| Exercise material |
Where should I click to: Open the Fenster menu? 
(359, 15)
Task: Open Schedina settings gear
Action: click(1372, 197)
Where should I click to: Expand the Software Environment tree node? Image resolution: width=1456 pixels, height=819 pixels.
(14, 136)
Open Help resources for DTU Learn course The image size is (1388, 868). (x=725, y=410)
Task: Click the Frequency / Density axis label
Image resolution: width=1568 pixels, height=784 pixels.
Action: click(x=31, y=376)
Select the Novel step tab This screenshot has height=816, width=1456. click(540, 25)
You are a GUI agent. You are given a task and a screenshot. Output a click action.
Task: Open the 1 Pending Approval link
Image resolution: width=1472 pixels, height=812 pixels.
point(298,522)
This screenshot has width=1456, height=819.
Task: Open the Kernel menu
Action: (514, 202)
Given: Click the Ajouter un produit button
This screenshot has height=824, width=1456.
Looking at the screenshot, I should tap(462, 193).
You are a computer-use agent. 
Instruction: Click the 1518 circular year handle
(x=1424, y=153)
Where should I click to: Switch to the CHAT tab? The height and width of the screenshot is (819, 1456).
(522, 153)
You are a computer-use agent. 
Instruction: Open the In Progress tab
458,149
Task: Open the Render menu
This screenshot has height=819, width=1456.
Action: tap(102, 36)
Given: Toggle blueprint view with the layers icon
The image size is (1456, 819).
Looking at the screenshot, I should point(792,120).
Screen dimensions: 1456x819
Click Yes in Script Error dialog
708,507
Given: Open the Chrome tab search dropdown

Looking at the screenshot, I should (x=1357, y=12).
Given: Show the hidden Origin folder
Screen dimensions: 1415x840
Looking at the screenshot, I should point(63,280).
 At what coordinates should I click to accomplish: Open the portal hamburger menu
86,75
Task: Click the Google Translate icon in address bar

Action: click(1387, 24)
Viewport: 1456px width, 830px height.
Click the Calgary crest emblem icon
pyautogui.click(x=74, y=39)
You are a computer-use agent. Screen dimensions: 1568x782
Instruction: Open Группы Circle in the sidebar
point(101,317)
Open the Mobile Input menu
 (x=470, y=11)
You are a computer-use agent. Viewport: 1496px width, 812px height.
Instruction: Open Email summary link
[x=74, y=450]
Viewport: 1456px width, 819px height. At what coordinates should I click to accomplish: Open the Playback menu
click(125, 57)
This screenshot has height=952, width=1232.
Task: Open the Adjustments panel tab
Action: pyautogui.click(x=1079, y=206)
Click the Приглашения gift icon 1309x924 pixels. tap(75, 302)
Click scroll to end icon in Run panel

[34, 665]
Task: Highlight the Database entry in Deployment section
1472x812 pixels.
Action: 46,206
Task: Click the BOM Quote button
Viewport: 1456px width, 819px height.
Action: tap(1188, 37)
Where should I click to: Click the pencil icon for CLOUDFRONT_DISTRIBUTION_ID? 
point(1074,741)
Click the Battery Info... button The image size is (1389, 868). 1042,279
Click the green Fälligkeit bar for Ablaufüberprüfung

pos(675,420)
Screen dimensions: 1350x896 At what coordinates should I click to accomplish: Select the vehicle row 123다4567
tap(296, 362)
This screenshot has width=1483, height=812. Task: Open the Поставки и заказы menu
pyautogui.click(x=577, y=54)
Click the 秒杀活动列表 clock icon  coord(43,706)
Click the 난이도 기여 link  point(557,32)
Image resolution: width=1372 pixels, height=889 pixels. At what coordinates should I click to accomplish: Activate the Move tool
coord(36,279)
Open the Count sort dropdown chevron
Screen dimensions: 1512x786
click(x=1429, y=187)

| Task requirements |
Read through the lines above and collect those that contain the string "agent".

| Written response |
You are a GUI agent. You are given a task and a screenshot. Output a click action.
You are a computer-use agent. 
You are a computer-use agent. 
You are a computer-use agent. Screen dimensions: 1568x782
You are a computer-use agent. Viewport: 1496px width, 812px height.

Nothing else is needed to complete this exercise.